What is being asked - With the pictures left out, retype exactly the lines below starting at the line that contains "Task: Select the Research activity tag" and ending at the line that contains "Viewport: 1389px width, 868px height.".

Extracted entries -
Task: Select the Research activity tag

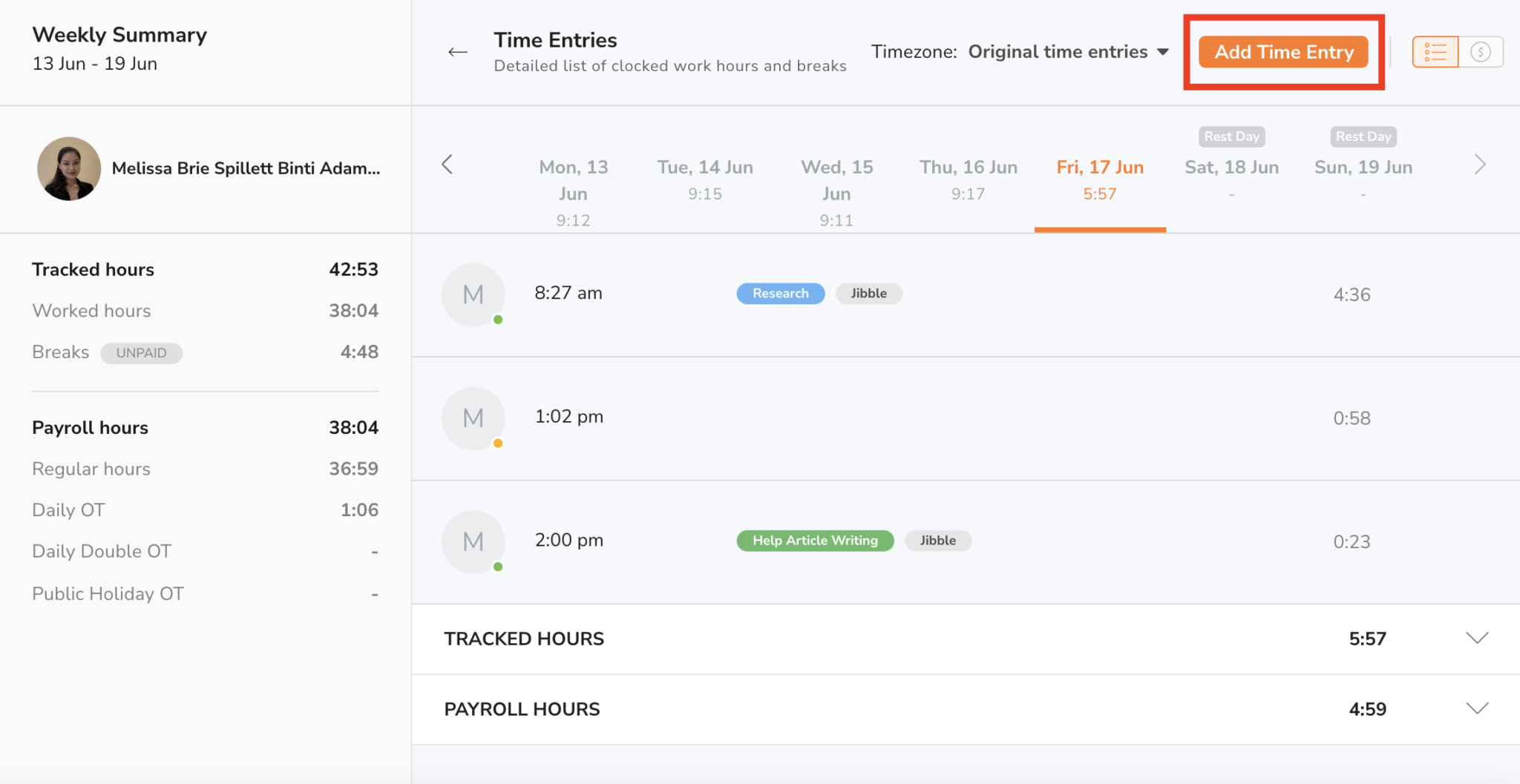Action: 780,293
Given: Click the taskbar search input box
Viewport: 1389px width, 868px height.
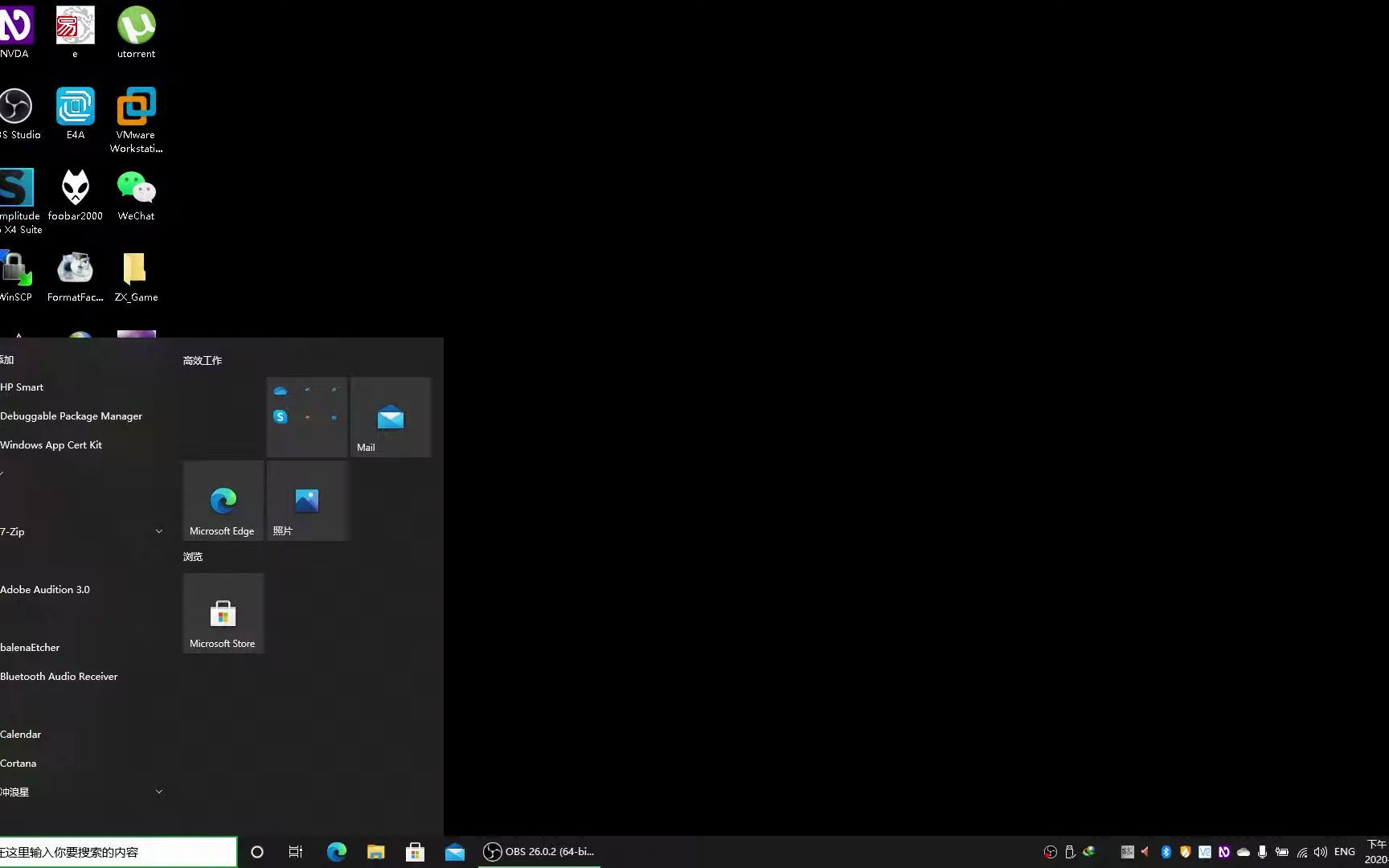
==
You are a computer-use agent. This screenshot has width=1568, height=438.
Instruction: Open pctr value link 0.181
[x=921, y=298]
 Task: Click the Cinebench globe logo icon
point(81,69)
==
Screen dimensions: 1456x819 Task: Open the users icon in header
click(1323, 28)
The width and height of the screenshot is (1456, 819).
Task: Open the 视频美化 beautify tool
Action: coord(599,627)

Exercise answer -
Task: Select the Research activity tag

Action: 780,293
Given: Click the taskbar search input box
Viewport: 1389px width, 868px height.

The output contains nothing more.